フグを取り扱うには免許取得が必要ですが、生肉や生魚の取り扱いに決まりはありません。普段から生の食材の状態を見て適切な調理を施しながら目利き力を養ってきたのだと思います。歴史に学び、先輩を真似て伝承されてきたおかげで、塩や酢や麹などの天然素材を使った保存技術が進歩したのも和食の特徴。だから、中心温度75度で1分間加熱という食品衛生法から外れていても、何ら問題のない調理法が共存できているのです。


「職人なんて雇ってちゃ店なんてできないよ」という現代は、科学された手法を頼りに簡単に店を出せる時代です。飲食業は、調理師免許がなくても「食品衛生責任者」の資格があれば開業が可能。ゆえに、ボロを出す人がいても不思議ではないのかもしれません。いや、コトを衛生管理に集約するのではなく、店の個性として目利き力の高さの証左がレバ刺し、と言える店も多かったのではないでしょうか。そう思うと、仕入れルートに奔走し、きちんと状態管理を行なってきたお店を思うと切ないのです。

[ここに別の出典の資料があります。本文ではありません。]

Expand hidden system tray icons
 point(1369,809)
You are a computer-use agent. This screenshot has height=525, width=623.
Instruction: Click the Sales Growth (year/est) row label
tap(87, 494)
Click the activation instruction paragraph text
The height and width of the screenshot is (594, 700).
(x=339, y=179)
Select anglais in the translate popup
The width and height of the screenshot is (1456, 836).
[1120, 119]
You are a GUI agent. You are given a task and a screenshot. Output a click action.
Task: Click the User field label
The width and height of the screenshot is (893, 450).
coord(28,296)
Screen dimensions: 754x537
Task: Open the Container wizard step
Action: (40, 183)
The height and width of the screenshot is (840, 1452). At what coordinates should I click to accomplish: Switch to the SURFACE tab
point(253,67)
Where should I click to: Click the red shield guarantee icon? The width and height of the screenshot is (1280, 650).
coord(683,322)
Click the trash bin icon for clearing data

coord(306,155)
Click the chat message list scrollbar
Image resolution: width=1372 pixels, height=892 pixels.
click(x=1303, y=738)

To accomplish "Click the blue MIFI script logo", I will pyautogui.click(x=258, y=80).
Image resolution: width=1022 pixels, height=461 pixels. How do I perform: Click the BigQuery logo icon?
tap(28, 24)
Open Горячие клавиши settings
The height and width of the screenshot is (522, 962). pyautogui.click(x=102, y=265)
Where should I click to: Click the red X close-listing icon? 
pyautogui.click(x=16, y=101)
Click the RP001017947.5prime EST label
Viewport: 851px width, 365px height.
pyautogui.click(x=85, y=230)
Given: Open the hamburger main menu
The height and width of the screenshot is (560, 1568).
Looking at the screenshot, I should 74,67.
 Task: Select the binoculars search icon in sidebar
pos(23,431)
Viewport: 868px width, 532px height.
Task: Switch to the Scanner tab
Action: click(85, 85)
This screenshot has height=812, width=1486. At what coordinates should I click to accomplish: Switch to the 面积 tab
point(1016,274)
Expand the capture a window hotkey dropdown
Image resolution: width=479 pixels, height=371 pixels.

食提供の根本は、食べる人を思う愛。今こそ、目の前のお客の状態を見て食材や調理方法を選んでくれた「目利きのオヤジ」がいた古き良き時代に学びたい。消費者保護を優先する法律ばかりに目が行き過ぎ、客の自己責任という考えが希薄になるのは考え物です。ハンバーガー食べ過ぎて太ったのは売る側の責任、というアホな論理が罷り通るような幼稚な国民にしちゃいけません。リスクを承知で食べていた時代が一番元気でワイルドだったぜぇ〜と回想したくないですもん、将来。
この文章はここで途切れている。